OK, I don’t have children myself. But if I did (and many of my contemporaries have offspring at university or beyond now) I would say to them, “live for others as well as yourself; find a form of religion that suits you but does not cut you off from your family; and find a balance between work, play and worship”.

The Bible in a Year – 2 March

If this is your first viewing, please see my Introduction before reading this.

2 March. Deuteronomy chapters 8-10

Again (see yesterday’s reading ) we see the origins of the discipline of Lent, both in the reminder that “one does not live by bread alone, but by every word that comes from the mouth of the Lord” (8:3, as quoted by Jesus to the Devil) and also in Moses’ reminder that the twice spent forty days and nights fasting and praying, first to reach a level of enlightenment in which he could know God ‘face to face’ and receive the commandments, and again in prayer for God’s people in their disobedience.  Jesus likewise spent 40 days and nights fasting in the desert as he wrestled with temptation before starting his ministry of teaching and healing.

 

It is a biblical pattern that God calls, people hear, but before they can fully and effectively do God’s work they must receive what the Church calls ‘ministerial and spiritual formation’ – reaching a deeper understanding of God, his teaching through the Bible, and one’s relationships with other people.  Most of us though, take a lifetime of training and experience to achieve this, if at all, rather than the ”crash course” that Moses, Jesus and also St Paul took.

 

 

 

The Bible in a Year – 1 March (Ash Wednesday)

If this is your first viewing, please see my Introduction before reading this.

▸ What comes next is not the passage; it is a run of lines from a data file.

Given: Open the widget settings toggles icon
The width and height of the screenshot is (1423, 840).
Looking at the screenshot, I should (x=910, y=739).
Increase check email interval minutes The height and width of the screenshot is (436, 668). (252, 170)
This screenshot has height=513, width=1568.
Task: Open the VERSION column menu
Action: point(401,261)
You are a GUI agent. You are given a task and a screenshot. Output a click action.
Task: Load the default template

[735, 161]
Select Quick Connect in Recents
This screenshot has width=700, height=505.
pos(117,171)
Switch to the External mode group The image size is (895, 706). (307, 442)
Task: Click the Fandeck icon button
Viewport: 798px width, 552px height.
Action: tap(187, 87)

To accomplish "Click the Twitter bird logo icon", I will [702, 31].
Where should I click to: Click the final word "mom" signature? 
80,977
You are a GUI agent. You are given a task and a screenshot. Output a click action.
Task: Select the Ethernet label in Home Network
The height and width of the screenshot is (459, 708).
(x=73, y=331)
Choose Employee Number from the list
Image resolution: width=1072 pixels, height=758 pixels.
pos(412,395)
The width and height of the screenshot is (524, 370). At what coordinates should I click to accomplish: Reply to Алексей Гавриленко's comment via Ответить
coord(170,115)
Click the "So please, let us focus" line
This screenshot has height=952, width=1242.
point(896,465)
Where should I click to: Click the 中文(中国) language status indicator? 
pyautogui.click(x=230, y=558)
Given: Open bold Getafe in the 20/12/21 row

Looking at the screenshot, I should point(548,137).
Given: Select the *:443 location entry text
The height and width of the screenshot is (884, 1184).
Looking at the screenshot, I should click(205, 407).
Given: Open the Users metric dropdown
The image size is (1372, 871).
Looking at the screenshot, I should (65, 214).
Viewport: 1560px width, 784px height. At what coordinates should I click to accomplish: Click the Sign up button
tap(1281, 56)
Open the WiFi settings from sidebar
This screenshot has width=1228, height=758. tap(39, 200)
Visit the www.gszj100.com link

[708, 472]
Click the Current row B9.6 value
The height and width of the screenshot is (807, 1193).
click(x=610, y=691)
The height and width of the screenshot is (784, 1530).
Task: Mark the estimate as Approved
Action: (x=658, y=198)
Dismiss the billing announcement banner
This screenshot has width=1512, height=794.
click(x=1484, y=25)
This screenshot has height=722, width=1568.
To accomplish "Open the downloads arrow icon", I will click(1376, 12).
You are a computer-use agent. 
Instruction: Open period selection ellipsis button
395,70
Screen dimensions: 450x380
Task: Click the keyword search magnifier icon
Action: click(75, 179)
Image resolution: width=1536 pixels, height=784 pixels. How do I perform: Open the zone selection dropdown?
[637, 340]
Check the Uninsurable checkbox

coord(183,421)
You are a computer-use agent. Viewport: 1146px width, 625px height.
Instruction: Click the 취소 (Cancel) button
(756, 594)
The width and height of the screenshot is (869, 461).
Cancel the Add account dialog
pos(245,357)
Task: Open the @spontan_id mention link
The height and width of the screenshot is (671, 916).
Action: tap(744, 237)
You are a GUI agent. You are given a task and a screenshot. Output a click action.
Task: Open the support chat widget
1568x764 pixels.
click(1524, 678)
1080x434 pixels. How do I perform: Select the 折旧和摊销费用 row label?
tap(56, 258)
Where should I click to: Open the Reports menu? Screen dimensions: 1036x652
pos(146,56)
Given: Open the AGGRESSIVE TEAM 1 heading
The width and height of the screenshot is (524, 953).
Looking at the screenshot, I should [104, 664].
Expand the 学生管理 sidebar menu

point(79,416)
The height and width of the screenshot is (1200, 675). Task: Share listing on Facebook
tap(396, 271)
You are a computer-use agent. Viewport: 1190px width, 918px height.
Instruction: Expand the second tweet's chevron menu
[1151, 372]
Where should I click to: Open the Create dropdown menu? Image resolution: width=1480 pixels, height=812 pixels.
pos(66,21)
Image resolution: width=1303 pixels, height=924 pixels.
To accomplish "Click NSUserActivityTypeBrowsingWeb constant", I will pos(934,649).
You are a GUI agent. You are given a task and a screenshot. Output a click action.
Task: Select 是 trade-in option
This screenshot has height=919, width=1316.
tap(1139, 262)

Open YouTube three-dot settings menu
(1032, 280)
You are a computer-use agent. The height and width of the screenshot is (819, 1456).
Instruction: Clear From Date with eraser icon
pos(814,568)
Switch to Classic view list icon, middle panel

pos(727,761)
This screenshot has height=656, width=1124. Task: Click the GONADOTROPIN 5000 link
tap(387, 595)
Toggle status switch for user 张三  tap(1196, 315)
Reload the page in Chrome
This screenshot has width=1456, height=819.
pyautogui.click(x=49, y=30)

1 March. Deuteronomy chapters 5-7

It may be no coincidence that the Bible reading plan I am following includes Deuteronomy 5 today, for it is a reprise (in slightly different words) of the Ten Commandments. Today is Ash Wednesday when Christians particularly focus on confessing sins in order that we may make a new start with God and make new resolutions to be more holy, whether that is by giving up something that takes us away from God, or doing more of something that brings us closer to him such as prayer, volunteering in the community or charitable giving.

 

Note what Moses says to the people – “Not with our ancestors did the Lord make this covenant, but with us, who are all of us here alive today” (5:3). These commandments are for all people at all time, universal rules for living in harmony with our creator and the creation. Whereas the more detailed rules and regulations already given through the books of Leviticus and Numbers were, as Moses says in chapter 6, for this specific nation at the time they were settling that particular country, so not all of them will be applicable to us today.

 

Chapter 7 stresses again the importance of keeping the commandments. Why?  “God maintains covenant loyalty with those who love him and keep his commandments, to a thousand generations, and repays in their own person those who reject him.” (7:9-10)  The results of sin can be seen in someone’s own life very quickly, but the fruits of good works may not be evident until future generations.  That’s a lesson within families as intended – a bad parent creates a dysfunctional family easily, but good parenting only really shows itself as one generation succeeds another.  But it’s also true when it comes to something like tackling climate change (something that many Christian charities now ask us to think about in Lent as well) – cutting my energy use now will not make much difference to me in my lifetime, but it’s a small contribution to preventing changes that will massively impact billions of people in the future.